The numbers won’t be pretty. GameStop did preannounce in early January that holiday sales were down 3% for the nine-week seasonal shopping season. GameStop’s top line declined despite e-commerce sales more than quadrupling. Comps were positive, but largely because its store count has declined 11% over the past year. E-commerce sales are baked into comps, and that figure was divided into 11% fewer stores this time.
This is peak earnings season for GameStop, but analyst estimates for the report have been moving lower in recent months. If you think Wall Street’s too pessimistic, keep in mind that it overestimated the chain’s bottom line in two of the three previous quarters. With PS5 system sales being the only reason sales didn’t suffer a double-digit decline — and consoles being GameStop’s lowest-margin category — there isn’t going to be a lot to like in the report. GameStop will try to spin things with promises of shaking things up, but a splash of financial reality may be cruel for the stock on Wednesday and beyond.
2. American Airlines
If I thought American Airlines was overvalued a week ago, when it was hitting new 52-week highs, I can assure you I’m even more convinced that it’s a stock to avoid a 7% increase over the past five trading days. Air carriers are moving higher as we make headway on the COVID-19 crisis, but the portrait isn’t as rosy overseas, with global cases moving higher again. It’s going to take years before airlines have a chance to return back to normal, and American Airlines is one of the industry’s weaker players.
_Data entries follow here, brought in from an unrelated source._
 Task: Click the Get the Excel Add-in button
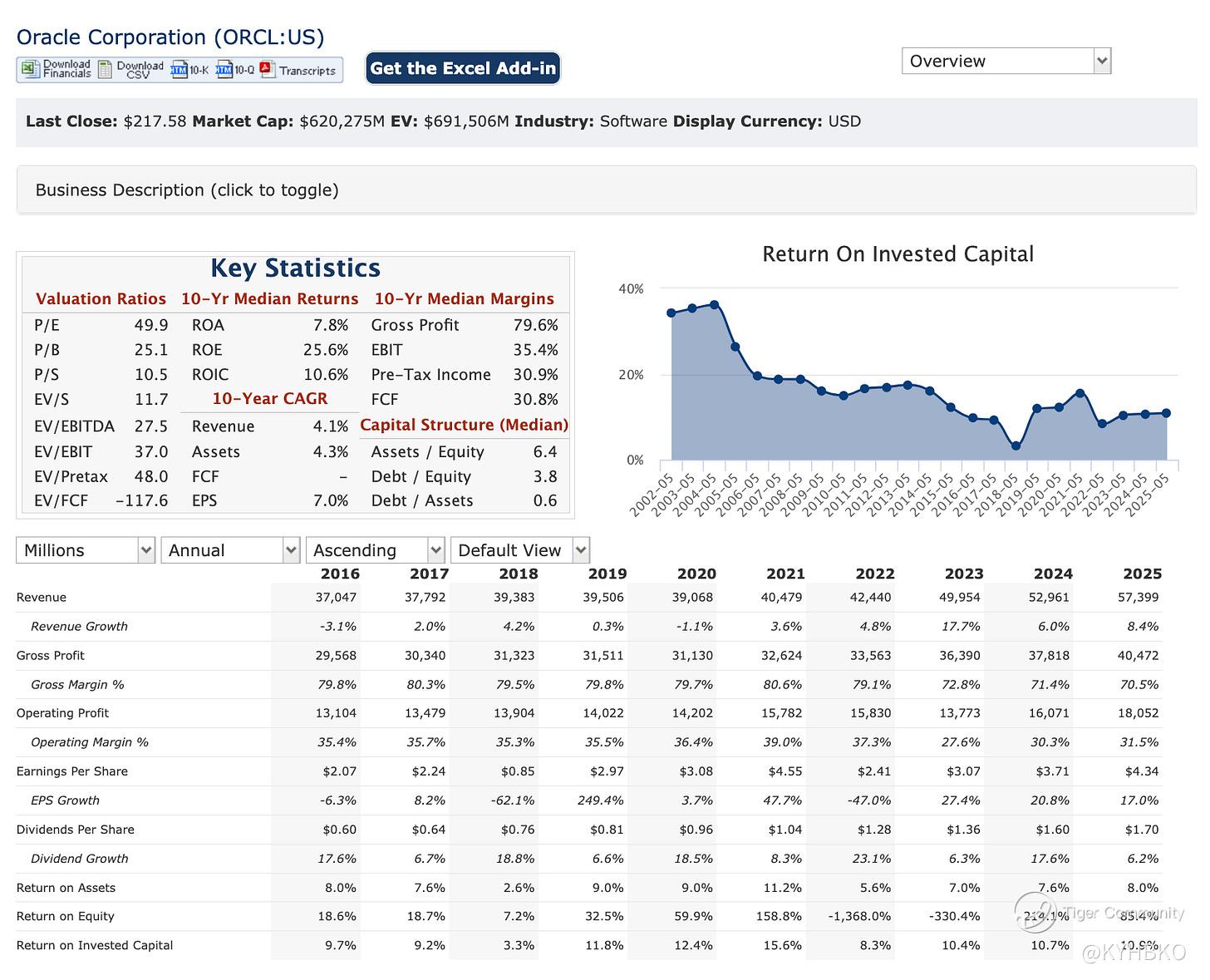tap(463, 68)
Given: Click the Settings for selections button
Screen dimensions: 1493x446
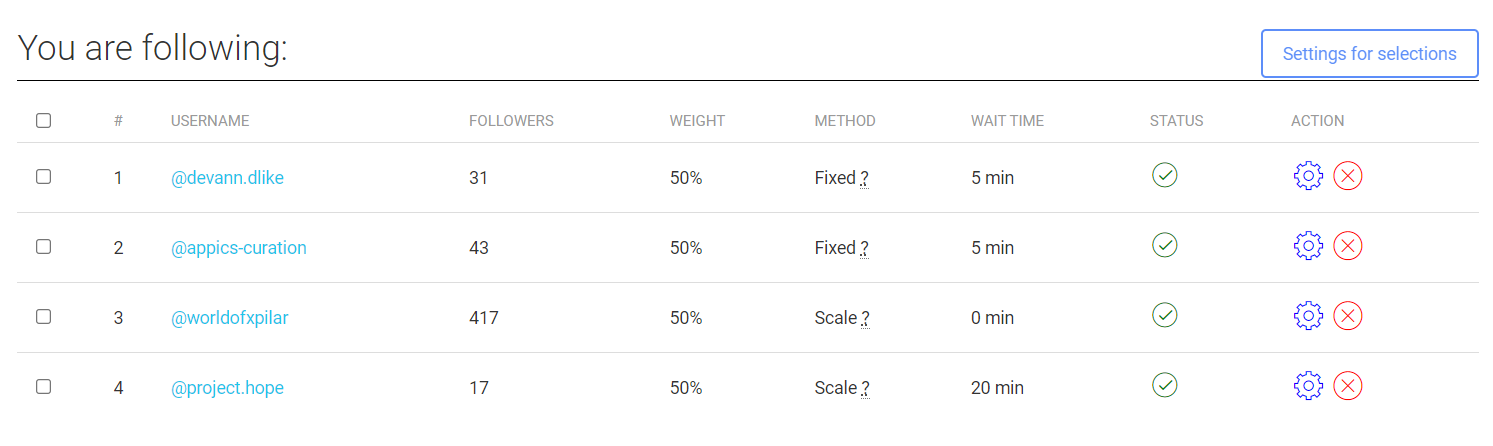Looking at the screenshot, I should [1369, 54].
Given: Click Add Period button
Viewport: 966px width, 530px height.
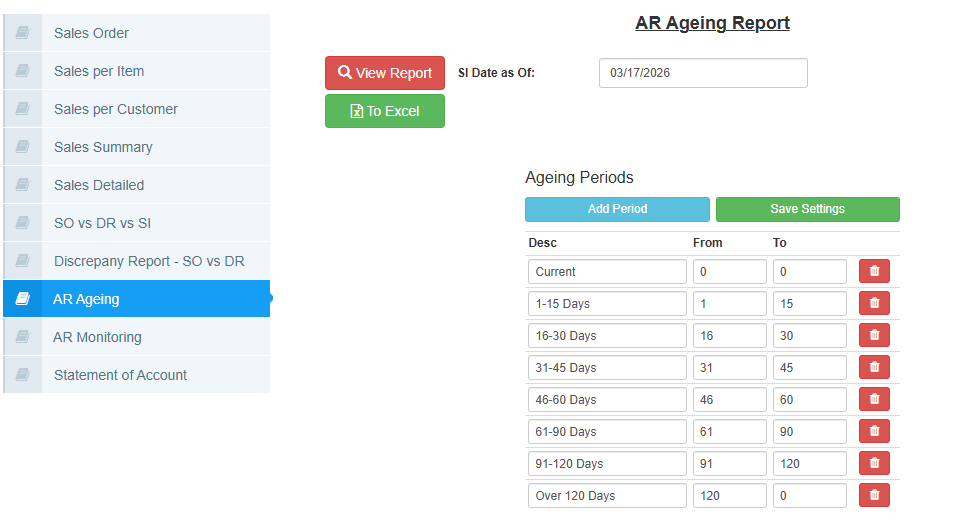Looking at the screenshot, I should point(617,209).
The shocking stat is that as a result of taking on new debt and issuing more stock we find American Airlines trading at an enterprise value above $50 billion. At the beginning of last year the shares were trading a bit higher than they are right now. The 52-week highs it’s hitting now have the advantage of lapping the start of the pandemic shutdown with travel stocks starting to swoon since late February of last year. There were no COVID-19 fears, and we were in an expanding economy. American Airlines had an enterprise value of $41.6 billion. Under what scenario is American Airlines a better company now than it was in the months before the pandemic became a globe-rattling reality? I also can’t be the only one watching aviation fuel prices heading higher again.
3. Danimer Scientific
We live in a world of waste, and Danimer Scientific’s proposal hits all of the right eco-friendly tones. It provides a better mouse trap for the plastic bottles, straws, and bags that linger seemingly forever in landfills and oceans. Danimer’s oil-based polyhydroxyalkanoates (PHAs for short) offer a plant-based plastic that breaks down easier than traditional plastics.
Major brands have turned to Danimer’s Nodax, but will the environmental claims hold up? The Wall Street Journal ran a critical article over the weekend, leaning on several experts on biodegradable plastics. They believe that the positive benefits of Nodax are exaggerated, if not misleading.
It won’t take long for Danimer Scientific to argue its side of the story. It reports fourth-quarter results next Monday, its first report as a public company. Danimer has seen its revenue grow nearly 50% higher through the first nine months of 2020, and next week’s report should show more of the same. The challenge now becomes to refute the critics, as customers won’t be paying a premium for Nodax if its biodegradable claims start to biodegrade.
If you’re looking for safe stocks, you aren’t likely to find them in GameStop, American Airlines, and Danimer Scientific this week.
This article represents the opinion of the writer, who may disagree with the “official” recommendation position of a Motley Fool premium advisory service. We’re motley! Questioning an investing thesis — even one of our own — helps us all think critically about investing and make decisions that help us become smarter, happier, and richer.